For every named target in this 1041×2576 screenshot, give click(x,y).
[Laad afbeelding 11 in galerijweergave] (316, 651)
——
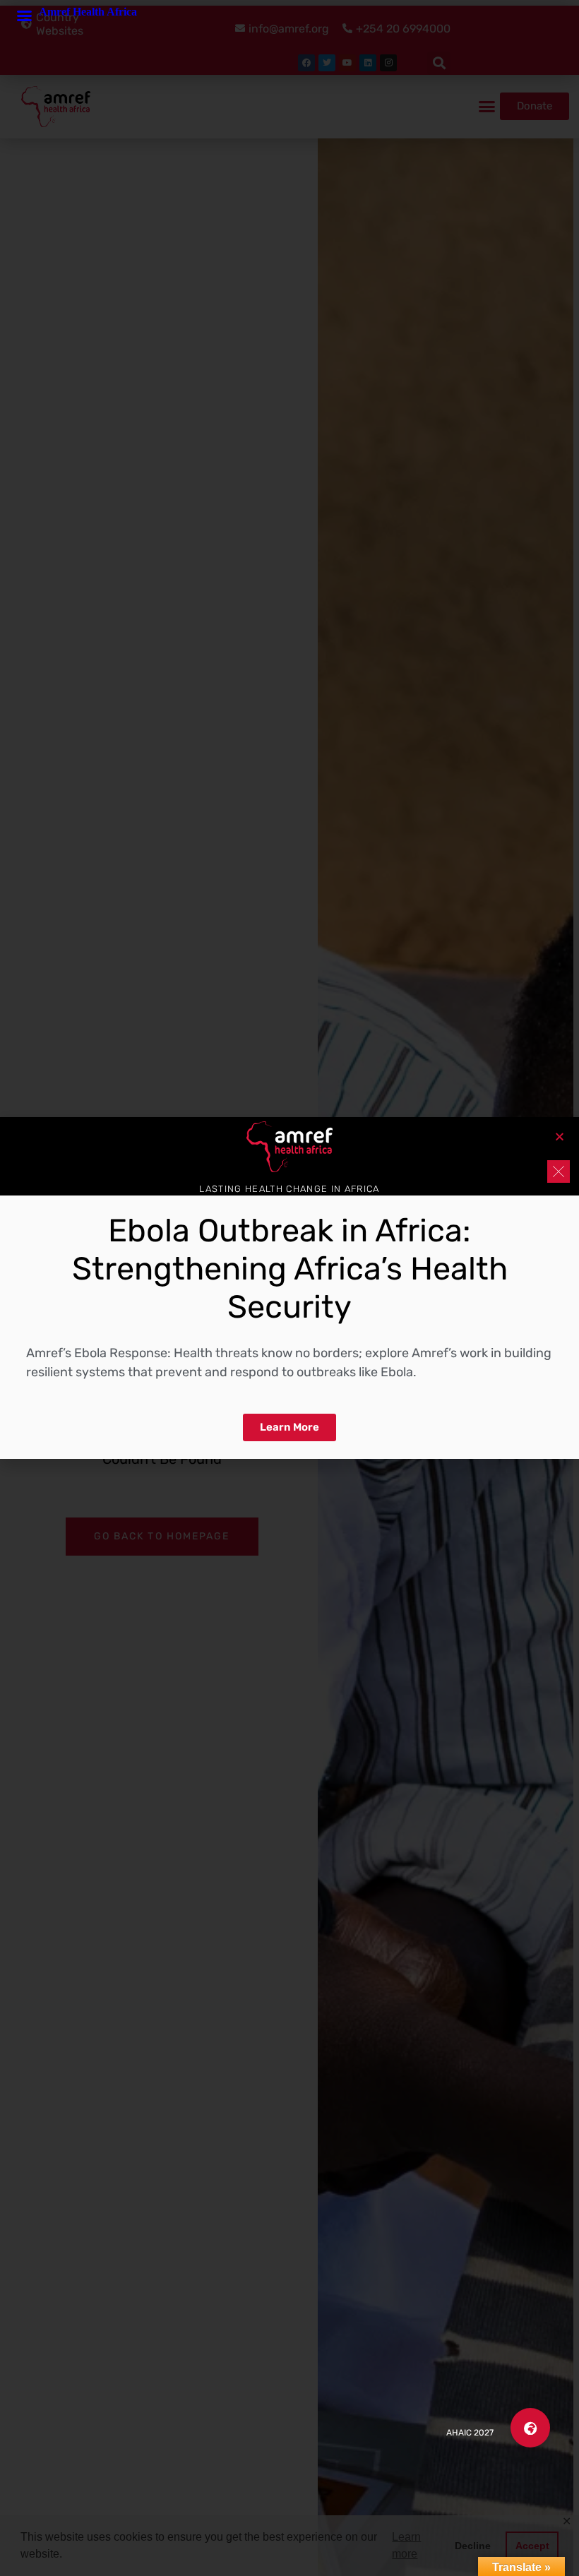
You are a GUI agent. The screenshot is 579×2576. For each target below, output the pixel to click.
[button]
——
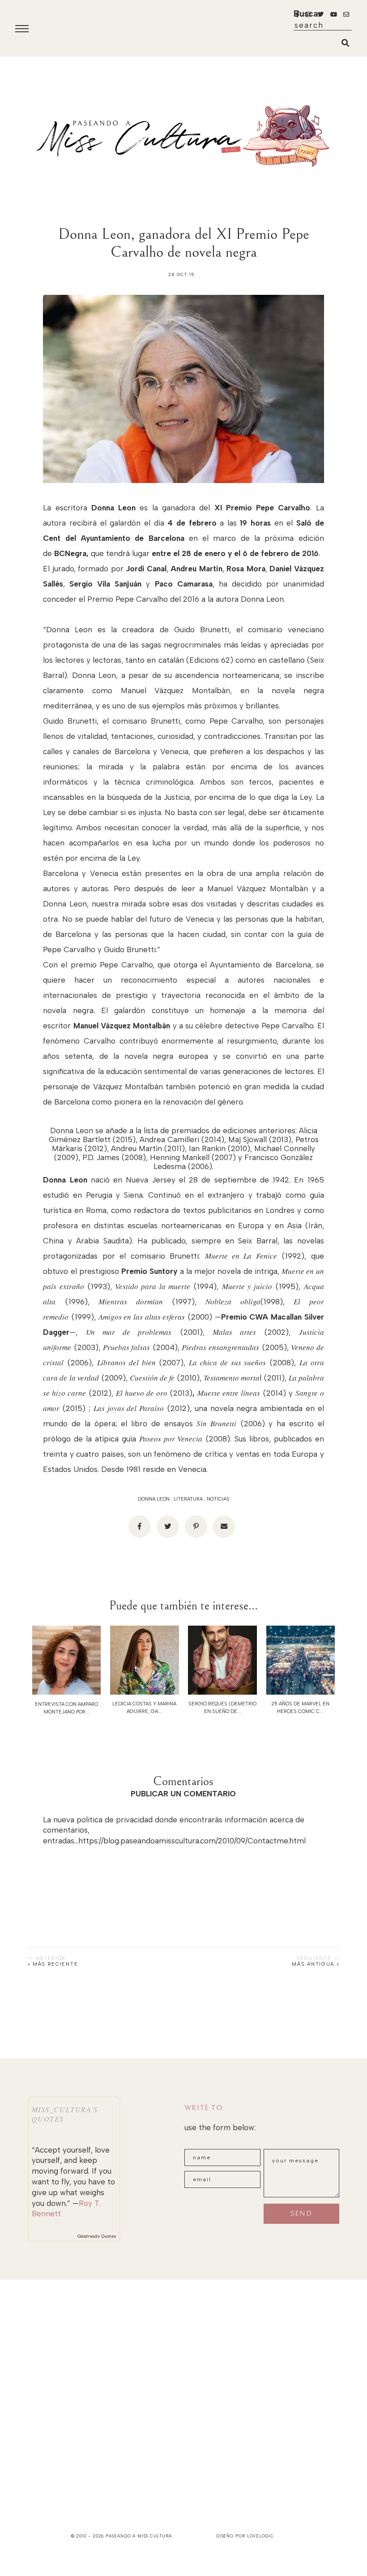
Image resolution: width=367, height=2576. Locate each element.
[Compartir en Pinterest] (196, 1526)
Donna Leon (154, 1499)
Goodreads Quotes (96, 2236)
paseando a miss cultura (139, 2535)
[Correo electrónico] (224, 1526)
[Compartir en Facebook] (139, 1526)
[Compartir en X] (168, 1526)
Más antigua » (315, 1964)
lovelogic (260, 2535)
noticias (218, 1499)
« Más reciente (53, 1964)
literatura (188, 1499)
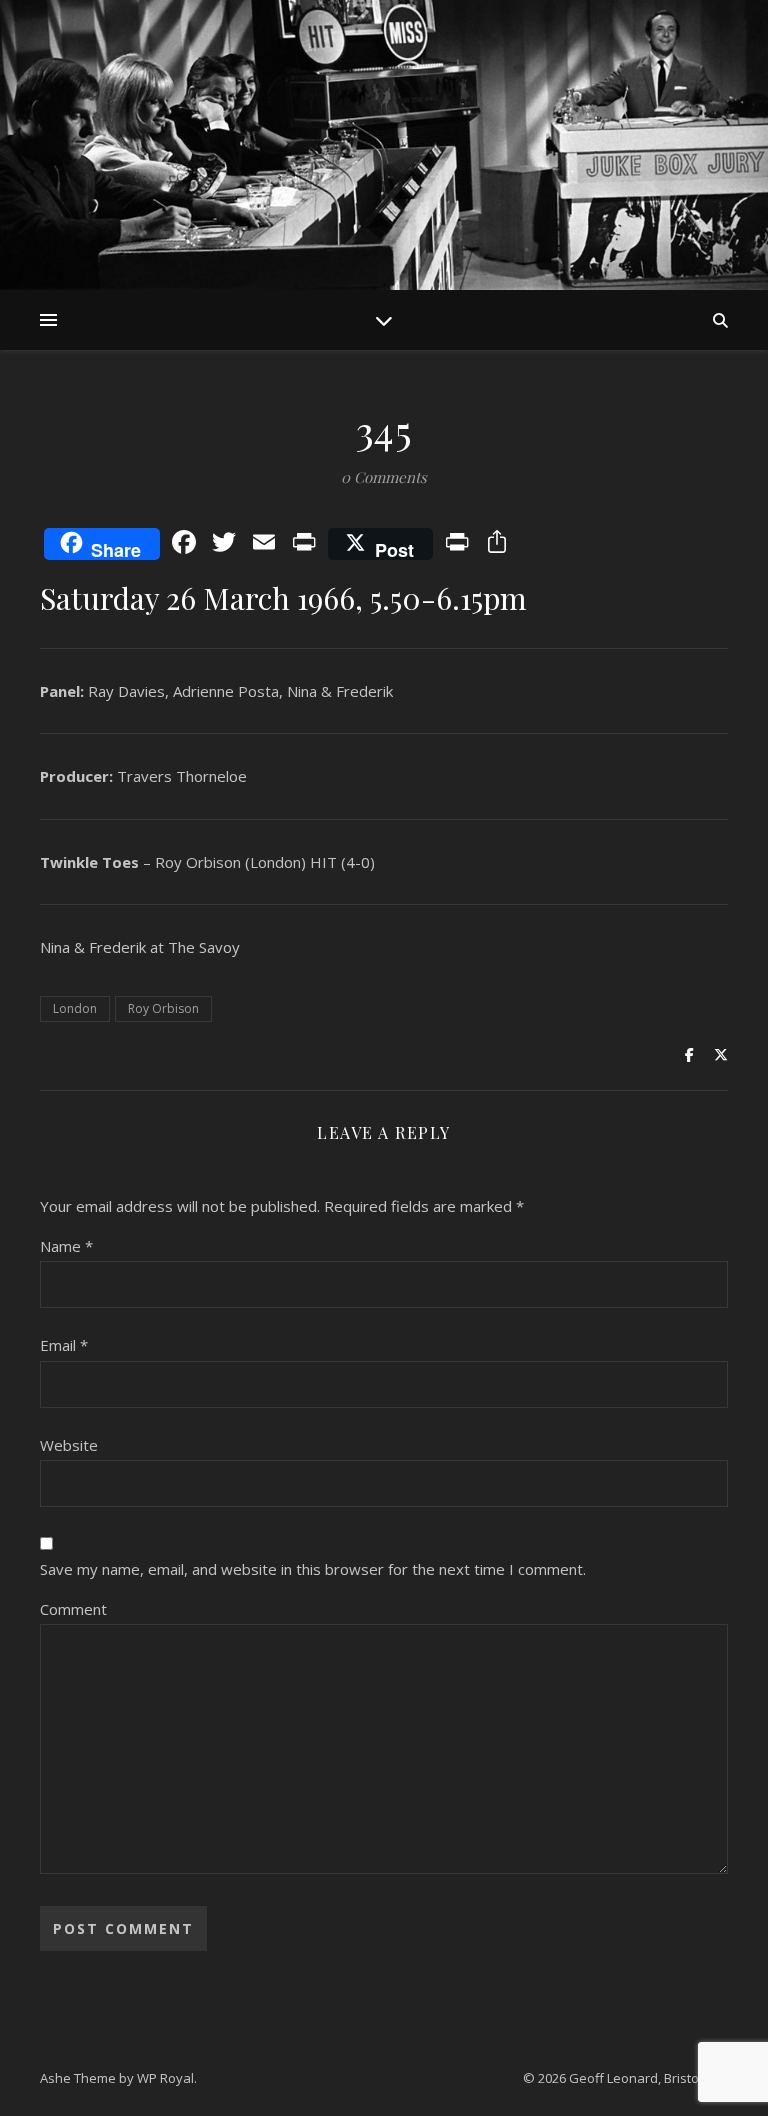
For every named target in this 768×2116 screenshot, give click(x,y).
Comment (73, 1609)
——
▶ What is being asked:
Find each line in the records holding the string "click" and show it.

▶ Solution below:
For every named target in this 1041×2576 screenshot, give click(x,y).
You are a GUI agent. The screenshot is 579×2576. For each target below, output the pixel to click.
For every named target in this 768×2116 screenshot, give click(x,y).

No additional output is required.